Twenty years ago," recalled Elizaveta Pavlovna Ivanova, a resident of St. Petersburg, "I spent my summer vacation in the Krivozero Women's Hermitage in the Kostroma region. The hermitage is located on the shore of the Volga. Here I witnessed such a picture.
A passenger steamboat approached the pier of the Krivohezerskaya hermitage coming from Nizhny Novgorod. A mass of passengers came out to the wharf. And one middle-aged woman with a girl about nine years old, getting off the pier, went to the monastery. The girl climbed the stairs with a special sense of joy. Going from one side of the stairs to the other, she would throw herself on the railing and loudly exclaim: "Dear, dear Mommy! I'll look here, and I'll look here!" As mother and daughter climbed the landing of the stairs and leveled with me, I turned to the girl with the words, "My angel! As you climbed the stairs and darted from one side to the other, my heart ached for you. I was terribly afraid that you would fall from the railing and onto the piles of stones. For you could have been crushed to death!" Her mother, going after her, answered me, "I myself feared for my girl, but now are exceptional days of joy for her. I allow her everything, and I myself share her joy."
And in doing so, she told the miraculous story of her daughter's recent healing from blindness in Sarov, at the relics of St. Seraphim. "This is my daughter Vera, she was born blind and has been blind for nine years. I suffered limitlessly, knowing no rest day or night. I have been with her to the best eye doctors and everyone told me that her illness was incurable. I had only one hope for God's help and the help of St. Seraphim. It was only two weeks ago that we arrived in Sarov, at the holy relics of God's saint. For the whole first week we did not leave the cathedral, from the holy relics of the venerable Seraphim, and with tears we asked for his help and intercession before God to give Vera her eyesight. But it was as if St. Seraphim did not hear our tearful pleas.
After a week, I decided to return home. My heart was torn to pieces from unbearable sorrow, and at the same time I did not lose hope for the help of God and the Monk Seraphim. I took Vera for the last time to the cathedral. Here I put her on her knees before the reliquary of the Monk Seraphim and, with a sob, turning to Vera, I said: “Pray, fervently pray to the Monk Seraphim for the healing of your eyes. For him, everything is possible before God,” and she herself, with sorrowful tears, asked the saint of God to visit her soul with joy, not to let Vera and me go unconsoling. From grief during prayer, I was ready to die.

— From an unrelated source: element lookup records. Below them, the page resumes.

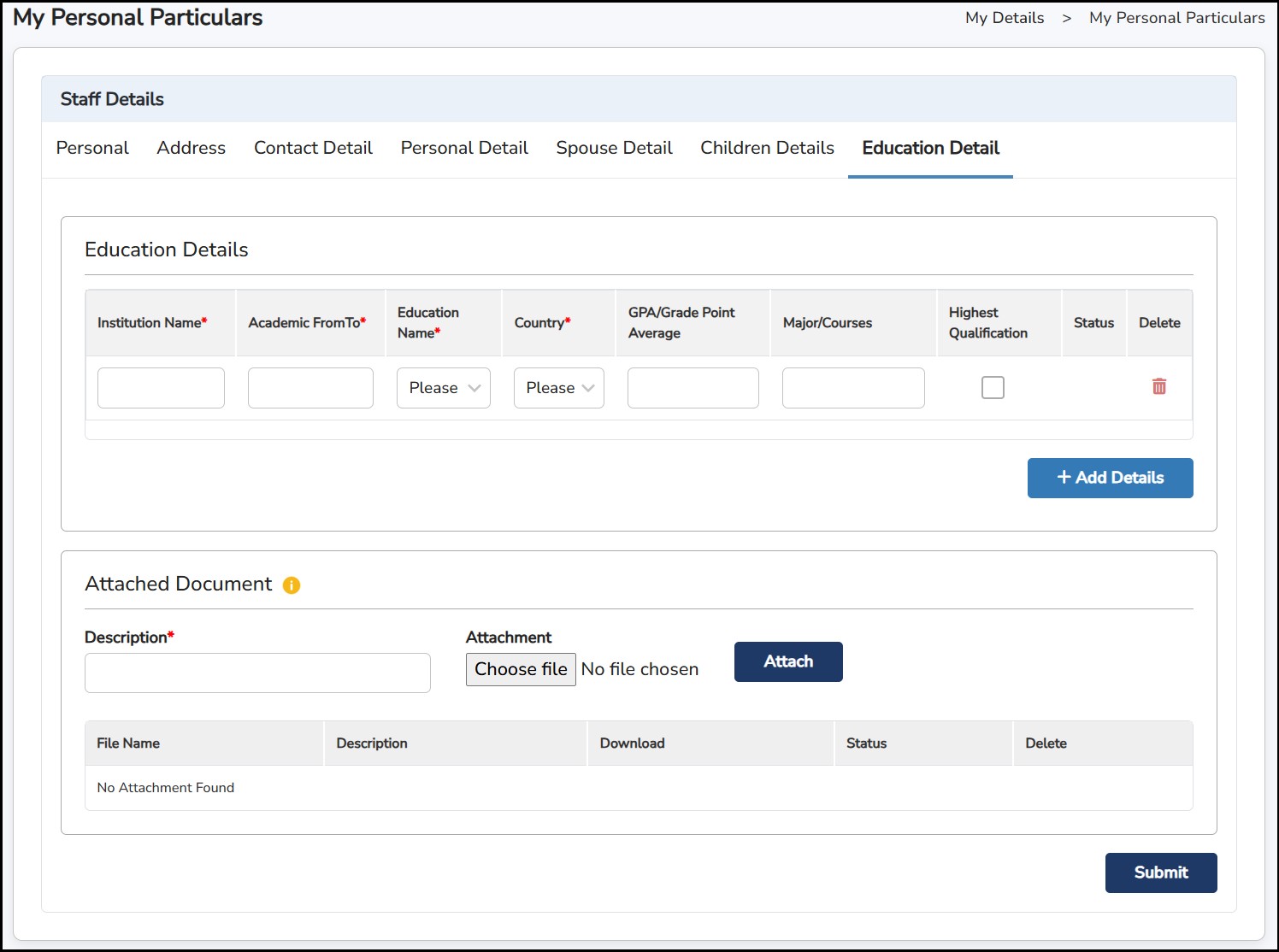Submit the personal particulars form
Viewport: 1279px width, 952px height.
pyautogui.click(x=1160, y=873)
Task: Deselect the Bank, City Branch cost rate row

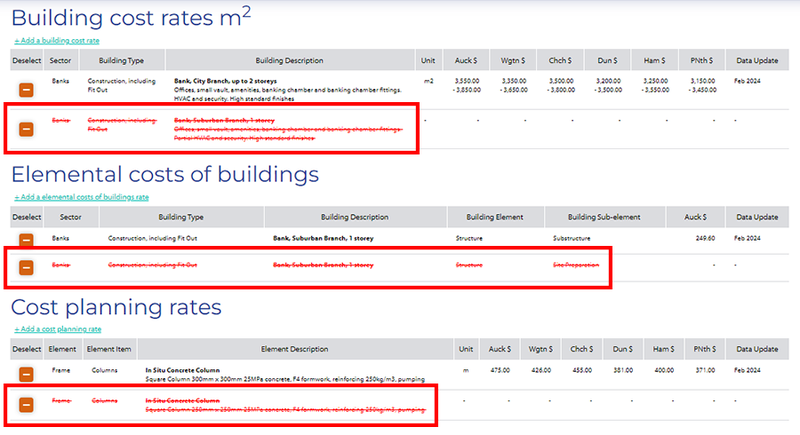Action: [26, 88]
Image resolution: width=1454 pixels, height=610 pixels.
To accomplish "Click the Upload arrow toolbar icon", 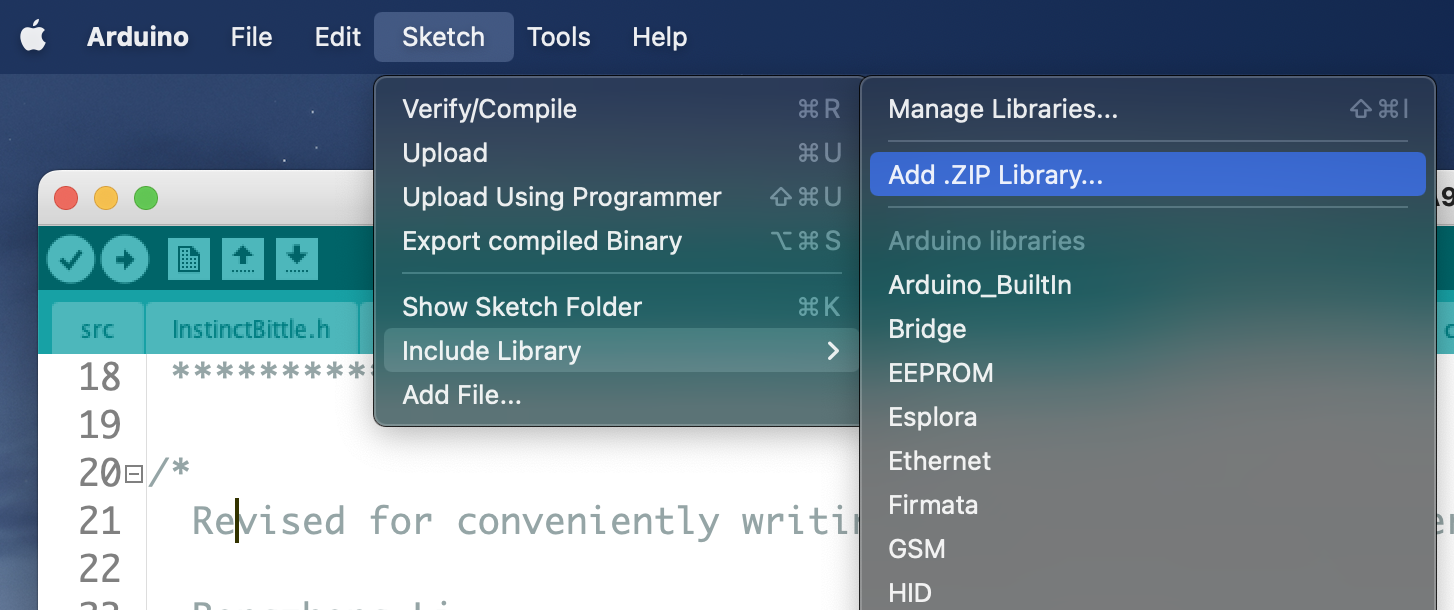I will point(125,260).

Suddenly Vera shouted to the whole cathedral: “Mom, I see! Mom, I see! " And in a burst of joy, she began to touch everything shiny - the shrine of the holy relics, the holy Cross, the Gospel. Everything amazed and interested her. I cannot convey my condition in words. I rejoiced with my daughter, and with her everyone who was in the church rejoiced, and cried out of emotion, praising God and the Monk Seraphim. "
When my mother finished her wonderful story, I went up to Vera to see her wonderful eyes, which burned like a precious emerald. On her eyelashes was noticeable, as it were, the thinnest pink thread, testifying to her incurable blindness. Mother and Vera stayed in the monastery for three days with me and went home."